**STATED TASK 1:** In the article on the origins of the universe, switch "international" to "global" and give the passage from "Mark Halpern, UBC" to "and their significance.".

**PAGE EXCERPT:**

>>>>

New insights into the origins of our universe

 

New data released today by the Atacama Cosmology Telescope (ACT) in Chile indicate our universe is around 13.8 billion years old, matching the measurements made by the Planck satellite in 2015, and calling into question the 2019 findings of another research group that determined the age of the universe to be much younger than what the Planck satellite had predicted. That study had measured the movement of galaxies to come up with their number, while the ACT measured polarized light to reach its conclusions.

Mark Halpern, UBC professor in the department of physics and astronomy, is part of the international team collaborating on the ACT, which includes scientists from 41 institutions in seven countries. We spoke with Halpern about these new findings, and their significance.

How does the ACT telescope work? 

The Atacama Cosmology Telescope is a six-metre diameter telescope with a very sensitive camera which measures polarized light. It is one of the highest elevation observatories in the world, located along the ridge of the Chilean Andes to avoid having to look through wet air. The telescope itself was built by Empire Dynamic Systems in Port Coquitlam, and taken from Vancouver to Chile by boat.

<<<<

**STATED TASK 2:** Rewrite the records from the line with "Click the browser home icon" to the line with "(x=998, y=181)" as a Markdown table with the columns "Row" and "Record line," leaving out blank lines.

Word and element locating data
>>>>

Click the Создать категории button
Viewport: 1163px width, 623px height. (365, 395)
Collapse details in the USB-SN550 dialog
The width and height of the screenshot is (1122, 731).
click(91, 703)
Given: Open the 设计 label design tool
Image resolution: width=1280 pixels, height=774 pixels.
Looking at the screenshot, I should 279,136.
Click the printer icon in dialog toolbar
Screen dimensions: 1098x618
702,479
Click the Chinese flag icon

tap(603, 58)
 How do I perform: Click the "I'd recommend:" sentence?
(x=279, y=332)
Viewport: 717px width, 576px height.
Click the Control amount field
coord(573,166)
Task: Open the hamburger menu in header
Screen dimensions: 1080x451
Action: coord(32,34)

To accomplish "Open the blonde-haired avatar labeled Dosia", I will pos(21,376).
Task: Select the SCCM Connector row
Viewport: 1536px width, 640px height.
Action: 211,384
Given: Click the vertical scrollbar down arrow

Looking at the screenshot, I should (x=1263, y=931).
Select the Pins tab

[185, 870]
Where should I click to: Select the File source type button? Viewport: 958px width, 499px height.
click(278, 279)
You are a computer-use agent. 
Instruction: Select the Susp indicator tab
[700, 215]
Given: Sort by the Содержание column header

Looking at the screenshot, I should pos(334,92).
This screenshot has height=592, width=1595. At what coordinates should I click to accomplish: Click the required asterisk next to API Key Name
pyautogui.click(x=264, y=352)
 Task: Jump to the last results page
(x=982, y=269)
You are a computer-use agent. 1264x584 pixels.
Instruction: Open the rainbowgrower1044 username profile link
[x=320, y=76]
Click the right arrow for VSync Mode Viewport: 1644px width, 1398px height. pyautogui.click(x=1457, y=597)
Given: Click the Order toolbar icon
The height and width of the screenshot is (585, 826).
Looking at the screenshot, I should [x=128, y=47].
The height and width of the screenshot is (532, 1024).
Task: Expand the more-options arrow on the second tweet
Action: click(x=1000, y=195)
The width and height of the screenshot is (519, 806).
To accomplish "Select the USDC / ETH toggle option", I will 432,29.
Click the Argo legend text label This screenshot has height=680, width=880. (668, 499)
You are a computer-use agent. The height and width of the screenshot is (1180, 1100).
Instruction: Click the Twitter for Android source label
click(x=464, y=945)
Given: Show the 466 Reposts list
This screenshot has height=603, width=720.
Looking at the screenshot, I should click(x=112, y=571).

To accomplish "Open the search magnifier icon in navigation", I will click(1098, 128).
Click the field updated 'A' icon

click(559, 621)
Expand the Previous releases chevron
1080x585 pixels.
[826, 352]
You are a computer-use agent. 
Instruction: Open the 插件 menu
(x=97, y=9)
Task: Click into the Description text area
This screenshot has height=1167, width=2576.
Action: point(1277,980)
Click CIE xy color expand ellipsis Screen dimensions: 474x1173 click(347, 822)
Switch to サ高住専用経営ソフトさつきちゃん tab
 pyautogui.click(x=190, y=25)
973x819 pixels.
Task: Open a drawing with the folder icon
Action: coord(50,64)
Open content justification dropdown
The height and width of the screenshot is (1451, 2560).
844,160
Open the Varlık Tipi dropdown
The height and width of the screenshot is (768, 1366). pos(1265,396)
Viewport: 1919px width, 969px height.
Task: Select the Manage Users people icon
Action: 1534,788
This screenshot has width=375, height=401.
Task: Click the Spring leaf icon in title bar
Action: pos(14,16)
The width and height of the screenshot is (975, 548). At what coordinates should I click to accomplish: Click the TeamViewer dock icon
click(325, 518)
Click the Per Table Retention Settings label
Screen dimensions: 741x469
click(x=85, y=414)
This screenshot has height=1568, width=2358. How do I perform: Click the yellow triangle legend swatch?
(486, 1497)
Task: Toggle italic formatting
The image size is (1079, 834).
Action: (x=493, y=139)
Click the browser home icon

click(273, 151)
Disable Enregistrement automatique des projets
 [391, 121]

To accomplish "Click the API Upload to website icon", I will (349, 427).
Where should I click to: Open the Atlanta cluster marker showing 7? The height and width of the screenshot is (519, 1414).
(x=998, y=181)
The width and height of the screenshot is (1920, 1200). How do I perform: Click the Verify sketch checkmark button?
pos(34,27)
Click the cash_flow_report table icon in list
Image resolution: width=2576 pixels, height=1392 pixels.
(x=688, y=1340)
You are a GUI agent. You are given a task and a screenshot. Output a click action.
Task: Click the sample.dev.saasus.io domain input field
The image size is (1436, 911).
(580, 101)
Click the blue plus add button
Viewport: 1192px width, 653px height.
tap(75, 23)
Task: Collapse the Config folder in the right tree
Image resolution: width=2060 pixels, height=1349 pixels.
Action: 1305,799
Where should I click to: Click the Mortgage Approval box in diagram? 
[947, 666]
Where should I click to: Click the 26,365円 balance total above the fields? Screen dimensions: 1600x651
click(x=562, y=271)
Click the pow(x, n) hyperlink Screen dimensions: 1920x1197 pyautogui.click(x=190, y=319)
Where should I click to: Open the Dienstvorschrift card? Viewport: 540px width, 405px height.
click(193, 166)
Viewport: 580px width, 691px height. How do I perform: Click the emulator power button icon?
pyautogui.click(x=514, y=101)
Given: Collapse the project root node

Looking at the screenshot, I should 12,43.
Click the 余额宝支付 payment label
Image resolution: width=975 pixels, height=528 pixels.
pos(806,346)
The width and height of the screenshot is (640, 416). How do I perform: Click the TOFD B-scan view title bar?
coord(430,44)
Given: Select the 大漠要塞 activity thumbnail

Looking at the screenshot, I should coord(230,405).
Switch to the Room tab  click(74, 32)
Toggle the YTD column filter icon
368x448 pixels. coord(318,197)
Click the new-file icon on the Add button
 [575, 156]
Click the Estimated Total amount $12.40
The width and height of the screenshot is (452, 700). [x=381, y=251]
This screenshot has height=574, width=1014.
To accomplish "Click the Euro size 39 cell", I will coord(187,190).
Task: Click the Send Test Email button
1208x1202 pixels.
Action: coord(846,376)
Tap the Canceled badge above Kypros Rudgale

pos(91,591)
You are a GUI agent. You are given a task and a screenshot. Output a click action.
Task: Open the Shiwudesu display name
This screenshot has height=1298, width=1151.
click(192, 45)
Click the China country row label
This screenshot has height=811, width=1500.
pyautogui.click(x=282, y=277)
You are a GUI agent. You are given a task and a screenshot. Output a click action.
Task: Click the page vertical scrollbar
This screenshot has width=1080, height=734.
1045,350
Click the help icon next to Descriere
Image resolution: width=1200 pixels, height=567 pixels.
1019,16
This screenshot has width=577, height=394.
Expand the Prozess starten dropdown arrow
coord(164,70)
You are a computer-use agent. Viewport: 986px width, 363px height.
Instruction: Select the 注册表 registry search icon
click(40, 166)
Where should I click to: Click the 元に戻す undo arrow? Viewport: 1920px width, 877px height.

<<<<

**FULL SOLUTION 1:**
Mark Halpern, UBC professor in the department of physics and astronomy, is part of the global team collaborating on the ACT, which includes scientists from 41 institutions in seven countries. We spoke with Halpern about these new findings, and their significance.

**FULL SOLUTION 2:**
| Row | Record line |
|---|---|
| 1 | Click the browser home icon |
| 2 | click(273, 151) |
| 3 | Disable Enregistrement automatique des projets |
| 4 |  [391, 121] |
| 5 | To accomplish "Click the API Upload to website icon", I will (349, 427). |
| 6 | Where should I click to: Open the Atlanta cluster marker showing 7? The height and width of the screenshot is (519, 1414). |
| 7 | (x=998, y=181) |